Japanese carmaker Nissan Motor Co has named the head of its China business, Makoto Uchida, to be its new chief executive.
Nissan officials said Mr Uchida, a senior vice president, was chosen for his varied and cosmopolitan experience.
Mr Uchida replaces Hiroto Saikawa, who resigned last month after acknowledging he had received questionable income payments.
Mr Saikawa had succeeded former Nissan Chairman Carlos Ghosn.
Mr Ghosn is awaiting trial in Japan on charges of falsifying documents on deferred compensation and of breach of trust in allegedly diverting Nissan money for personal gain. He denies wrongdoing.
Mr Saikawa had been closely allied with Mr Ghosn, who led Nissan for two decades and made it one of the most successful carmakers in the world before his arrest in November 2018.
Mr Ghosn’s trial is not expected to start until next year. Mr Saikawa has not been charged with any wrongdoing.
Nissan announced Mr Uchida’s appointment in a news conference by board members Yasushi Kimura and Masakazu Toyoda.

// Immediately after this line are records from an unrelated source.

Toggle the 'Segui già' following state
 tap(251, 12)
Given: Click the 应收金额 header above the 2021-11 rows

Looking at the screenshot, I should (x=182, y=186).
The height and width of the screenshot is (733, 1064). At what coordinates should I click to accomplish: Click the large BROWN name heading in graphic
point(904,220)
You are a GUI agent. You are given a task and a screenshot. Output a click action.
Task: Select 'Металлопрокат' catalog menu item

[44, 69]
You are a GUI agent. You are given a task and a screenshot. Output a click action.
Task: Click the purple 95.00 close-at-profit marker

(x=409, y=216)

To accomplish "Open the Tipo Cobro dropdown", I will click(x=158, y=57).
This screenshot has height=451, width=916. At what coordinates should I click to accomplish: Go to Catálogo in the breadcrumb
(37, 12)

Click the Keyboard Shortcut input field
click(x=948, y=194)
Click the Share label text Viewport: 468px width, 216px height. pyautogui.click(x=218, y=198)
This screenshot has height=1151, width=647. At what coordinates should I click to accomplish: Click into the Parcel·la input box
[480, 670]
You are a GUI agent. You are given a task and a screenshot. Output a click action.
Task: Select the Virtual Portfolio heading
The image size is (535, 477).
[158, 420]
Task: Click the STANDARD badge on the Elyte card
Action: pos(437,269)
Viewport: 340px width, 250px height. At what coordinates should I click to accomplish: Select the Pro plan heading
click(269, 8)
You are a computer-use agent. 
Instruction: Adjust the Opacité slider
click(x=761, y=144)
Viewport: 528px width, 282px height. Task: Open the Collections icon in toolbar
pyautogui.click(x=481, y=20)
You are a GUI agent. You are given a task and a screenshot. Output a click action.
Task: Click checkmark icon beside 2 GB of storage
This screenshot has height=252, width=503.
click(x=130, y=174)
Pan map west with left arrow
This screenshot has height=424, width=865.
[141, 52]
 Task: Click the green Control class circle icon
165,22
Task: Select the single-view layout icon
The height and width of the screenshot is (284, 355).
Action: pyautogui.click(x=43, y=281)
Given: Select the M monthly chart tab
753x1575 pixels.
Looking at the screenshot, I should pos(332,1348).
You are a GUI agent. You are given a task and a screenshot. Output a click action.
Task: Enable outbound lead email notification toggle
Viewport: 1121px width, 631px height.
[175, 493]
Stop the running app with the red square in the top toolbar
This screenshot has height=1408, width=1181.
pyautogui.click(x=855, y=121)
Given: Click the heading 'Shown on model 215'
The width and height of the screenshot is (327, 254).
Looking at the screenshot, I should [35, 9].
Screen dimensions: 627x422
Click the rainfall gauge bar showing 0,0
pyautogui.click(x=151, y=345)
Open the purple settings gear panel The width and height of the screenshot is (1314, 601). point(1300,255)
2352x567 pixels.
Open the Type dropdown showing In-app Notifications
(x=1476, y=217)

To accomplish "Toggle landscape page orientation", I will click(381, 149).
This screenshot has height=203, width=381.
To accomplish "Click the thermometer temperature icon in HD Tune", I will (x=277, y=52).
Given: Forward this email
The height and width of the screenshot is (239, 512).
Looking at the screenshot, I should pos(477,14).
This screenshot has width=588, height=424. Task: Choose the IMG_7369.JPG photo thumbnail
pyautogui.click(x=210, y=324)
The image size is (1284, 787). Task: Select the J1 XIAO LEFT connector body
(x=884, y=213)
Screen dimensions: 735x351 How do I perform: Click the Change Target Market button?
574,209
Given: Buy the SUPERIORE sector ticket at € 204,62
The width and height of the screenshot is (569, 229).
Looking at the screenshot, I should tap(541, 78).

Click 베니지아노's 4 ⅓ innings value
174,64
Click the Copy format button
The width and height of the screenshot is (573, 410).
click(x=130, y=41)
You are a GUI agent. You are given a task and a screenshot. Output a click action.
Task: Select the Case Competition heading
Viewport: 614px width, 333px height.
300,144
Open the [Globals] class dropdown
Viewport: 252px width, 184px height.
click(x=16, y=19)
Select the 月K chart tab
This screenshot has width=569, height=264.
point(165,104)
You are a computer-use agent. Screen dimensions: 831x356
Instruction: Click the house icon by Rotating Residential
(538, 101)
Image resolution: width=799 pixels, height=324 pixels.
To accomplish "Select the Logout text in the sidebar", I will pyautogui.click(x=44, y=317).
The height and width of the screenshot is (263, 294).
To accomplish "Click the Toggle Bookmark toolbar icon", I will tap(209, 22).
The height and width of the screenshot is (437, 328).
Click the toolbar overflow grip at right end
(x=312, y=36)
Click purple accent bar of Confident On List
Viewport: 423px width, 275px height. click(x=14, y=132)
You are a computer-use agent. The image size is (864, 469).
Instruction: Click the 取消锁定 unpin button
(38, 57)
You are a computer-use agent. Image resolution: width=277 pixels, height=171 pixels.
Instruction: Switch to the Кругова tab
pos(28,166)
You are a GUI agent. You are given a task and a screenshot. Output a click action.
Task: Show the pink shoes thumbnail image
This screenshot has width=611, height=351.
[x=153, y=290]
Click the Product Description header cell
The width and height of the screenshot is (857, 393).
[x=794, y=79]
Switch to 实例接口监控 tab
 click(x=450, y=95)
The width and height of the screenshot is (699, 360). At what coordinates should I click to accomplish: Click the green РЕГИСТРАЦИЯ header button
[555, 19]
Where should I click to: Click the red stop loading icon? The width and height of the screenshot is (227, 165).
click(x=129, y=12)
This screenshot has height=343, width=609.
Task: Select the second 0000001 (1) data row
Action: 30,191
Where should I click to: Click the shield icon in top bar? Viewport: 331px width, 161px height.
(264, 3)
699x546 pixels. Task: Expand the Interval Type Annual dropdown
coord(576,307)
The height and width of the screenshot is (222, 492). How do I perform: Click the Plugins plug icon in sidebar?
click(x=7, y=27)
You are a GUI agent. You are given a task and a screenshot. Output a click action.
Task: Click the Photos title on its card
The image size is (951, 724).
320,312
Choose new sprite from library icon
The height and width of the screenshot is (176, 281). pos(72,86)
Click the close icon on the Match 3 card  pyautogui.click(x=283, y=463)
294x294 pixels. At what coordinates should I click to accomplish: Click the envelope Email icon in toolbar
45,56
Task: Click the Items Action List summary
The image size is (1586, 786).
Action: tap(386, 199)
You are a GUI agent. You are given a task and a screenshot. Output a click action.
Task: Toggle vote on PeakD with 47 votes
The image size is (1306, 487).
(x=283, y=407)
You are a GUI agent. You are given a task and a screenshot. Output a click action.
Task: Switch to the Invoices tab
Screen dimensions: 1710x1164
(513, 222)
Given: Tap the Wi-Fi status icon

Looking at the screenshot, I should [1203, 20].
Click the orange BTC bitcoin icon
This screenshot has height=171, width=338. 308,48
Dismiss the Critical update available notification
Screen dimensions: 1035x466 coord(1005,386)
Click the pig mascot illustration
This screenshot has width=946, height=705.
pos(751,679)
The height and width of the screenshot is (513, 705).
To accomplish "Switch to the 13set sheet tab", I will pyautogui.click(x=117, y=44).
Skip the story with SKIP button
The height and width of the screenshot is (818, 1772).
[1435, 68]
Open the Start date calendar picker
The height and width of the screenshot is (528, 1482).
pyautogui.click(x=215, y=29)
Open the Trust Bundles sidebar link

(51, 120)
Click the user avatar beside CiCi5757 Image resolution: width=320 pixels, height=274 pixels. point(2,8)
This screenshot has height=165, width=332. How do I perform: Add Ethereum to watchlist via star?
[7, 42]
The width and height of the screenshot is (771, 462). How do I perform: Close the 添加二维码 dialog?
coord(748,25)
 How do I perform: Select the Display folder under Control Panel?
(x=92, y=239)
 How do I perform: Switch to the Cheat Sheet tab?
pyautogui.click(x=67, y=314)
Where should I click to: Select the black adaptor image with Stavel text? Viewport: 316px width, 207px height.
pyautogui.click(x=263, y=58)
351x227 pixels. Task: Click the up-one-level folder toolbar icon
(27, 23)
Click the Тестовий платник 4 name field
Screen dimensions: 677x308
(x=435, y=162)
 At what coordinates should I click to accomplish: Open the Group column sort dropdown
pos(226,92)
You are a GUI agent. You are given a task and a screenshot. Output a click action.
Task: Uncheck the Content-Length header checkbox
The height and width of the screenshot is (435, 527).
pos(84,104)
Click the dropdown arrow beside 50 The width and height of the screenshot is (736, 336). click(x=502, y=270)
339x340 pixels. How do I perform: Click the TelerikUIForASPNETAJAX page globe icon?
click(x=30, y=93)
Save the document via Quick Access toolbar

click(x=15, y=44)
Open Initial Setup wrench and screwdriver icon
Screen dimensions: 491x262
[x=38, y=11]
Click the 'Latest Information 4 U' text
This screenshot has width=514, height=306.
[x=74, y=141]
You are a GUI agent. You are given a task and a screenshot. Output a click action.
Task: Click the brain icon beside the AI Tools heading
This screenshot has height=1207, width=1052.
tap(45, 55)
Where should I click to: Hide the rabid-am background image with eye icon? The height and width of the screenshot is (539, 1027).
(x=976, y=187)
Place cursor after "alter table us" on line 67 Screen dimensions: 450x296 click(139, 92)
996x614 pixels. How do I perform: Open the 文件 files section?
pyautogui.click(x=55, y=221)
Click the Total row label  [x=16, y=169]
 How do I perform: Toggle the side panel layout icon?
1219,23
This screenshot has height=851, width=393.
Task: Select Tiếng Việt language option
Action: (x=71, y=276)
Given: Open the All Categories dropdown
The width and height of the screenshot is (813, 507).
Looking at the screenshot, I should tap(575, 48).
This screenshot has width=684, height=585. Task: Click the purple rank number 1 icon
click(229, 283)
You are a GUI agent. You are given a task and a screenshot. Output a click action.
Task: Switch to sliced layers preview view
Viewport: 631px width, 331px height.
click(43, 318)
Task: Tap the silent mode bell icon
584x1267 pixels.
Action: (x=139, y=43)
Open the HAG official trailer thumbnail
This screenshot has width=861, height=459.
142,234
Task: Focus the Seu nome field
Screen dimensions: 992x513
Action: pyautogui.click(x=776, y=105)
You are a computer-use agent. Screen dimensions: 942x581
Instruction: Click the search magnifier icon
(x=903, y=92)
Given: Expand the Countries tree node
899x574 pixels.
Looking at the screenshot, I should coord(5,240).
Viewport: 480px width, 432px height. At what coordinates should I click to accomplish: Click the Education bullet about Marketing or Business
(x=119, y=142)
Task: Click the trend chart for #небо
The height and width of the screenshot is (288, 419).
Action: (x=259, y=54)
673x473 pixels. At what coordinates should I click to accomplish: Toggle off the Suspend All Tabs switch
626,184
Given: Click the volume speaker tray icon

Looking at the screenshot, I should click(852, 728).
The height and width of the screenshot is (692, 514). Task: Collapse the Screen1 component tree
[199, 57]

They have repeatedly promised to turn around Nissan Motor Co and strengthen its corporate governance.
Mr Uchida is now president of Dongfeng Motor Co, Nissan’s China unit. He did not appear before reporters.
Mr Toyoda said the board unanimously chose Mr Uchida because of his wide international experience.
He grew up overseas and worked at trading company Nissho Iwai Corporation before joining Nissan.
He was also seen as able to lead Nissan’s long-time alliance with French carmaker Renault. Renault owns 43% of Nissan.
“His various experiences make him a good choice to lead the company during this difficult period,” Mr Toyoda told reporters.
The Yokohama-based company also named Ashwani Gupta, chief operating officer at its alliance partner Mitsubishi Motors Corporation, to be its new chief operating officer
The latest appointments need shareholders’ approval, which the board members said would be sought by January 1.